Combat veterans returning home with an arm missing might soon be equipped with the most sophisticated prosthetic on the planet and actually regain their sense of touch. DARPA is investing nearly $7 million in the “Luke Arm," named after Luke Skywalker, after President Obama called for more sophisticated resources for American soldiers coming home from the battlefield.

The Defense Advanced Research Projects Agency, the research arm of the U.S. military announced Thursday it will help fund the project as part of a contract with DEKA, a New Hampshire-based research firm. The DEKA Arm (the official name for the prosthetic, though it's been popularized as the Luke Arm) made headlines earlier this year when DARPA released a video of an amputee using it to climb a rock wall.
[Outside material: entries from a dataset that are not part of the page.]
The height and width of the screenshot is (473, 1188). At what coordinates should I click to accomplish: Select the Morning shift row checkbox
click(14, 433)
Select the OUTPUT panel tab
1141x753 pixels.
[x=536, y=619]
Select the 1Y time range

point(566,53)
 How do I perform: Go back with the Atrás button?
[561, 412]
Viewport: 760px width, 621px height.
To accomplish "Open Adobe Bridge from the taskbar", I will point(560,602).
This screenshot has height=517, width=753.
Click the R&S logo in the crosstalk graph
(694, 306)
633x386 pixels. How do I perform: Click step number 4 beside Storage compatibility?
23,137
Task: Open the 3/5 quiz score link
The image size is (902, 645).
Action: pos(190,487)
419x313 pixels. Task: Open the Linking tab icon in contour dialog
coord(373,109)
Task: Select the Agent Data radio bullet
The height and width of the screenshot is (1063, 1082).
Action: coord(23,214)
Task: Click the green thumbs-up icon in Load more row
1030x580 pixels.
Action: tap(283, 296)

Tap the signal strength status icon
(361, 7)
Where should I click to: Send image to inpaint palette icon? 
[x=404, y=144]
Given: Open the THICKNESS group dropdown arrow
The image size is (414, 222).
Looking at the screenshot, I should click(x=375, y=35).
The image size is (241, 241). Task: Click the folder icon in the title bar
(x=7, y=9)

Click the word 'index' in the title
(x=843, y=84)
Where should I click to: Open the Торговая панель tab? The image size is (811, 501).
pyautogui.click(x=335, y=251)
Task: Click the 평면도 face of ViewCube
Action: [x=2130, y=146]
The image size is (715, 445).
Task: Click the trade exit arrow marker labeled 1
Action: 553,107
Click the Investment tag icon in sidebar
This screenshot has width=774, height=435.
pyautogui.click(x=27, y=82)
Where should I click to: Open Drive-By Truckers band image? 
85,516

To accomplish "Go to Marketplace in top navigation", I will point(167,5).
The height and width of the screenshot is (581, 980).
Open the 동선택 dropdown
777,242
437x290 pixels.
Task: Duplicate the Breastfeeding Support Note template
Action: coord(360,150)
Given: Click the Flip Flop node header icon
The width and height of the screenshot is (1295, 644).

DARPA first invested $18.1 million in the project, and is now adding another seven to regain the actual feel of an arm.

“The arm is also configurable with different modules for different levels of amputation,” the research agency said in a statement Thursday. “There's the full arm system, or the Luke can be configured without a shoulder module if the amputation is between the shoulder and elbow. If the amputation is between the elbow and the wrist, the elbow module isn't needed. The Luke has six preprogrammed grip patterns in the hand that users can select using controls.”

Whatever the developments, though, even DARPA admitted that most of the people the Luke Arm was actually designed for will probably never have the chance to use it. The majority of “private insurers appear to be unpersuaded when it comes to covering such advanced prosthetics,” DARPA noted, adding that the cost per unit could exceed $100,000.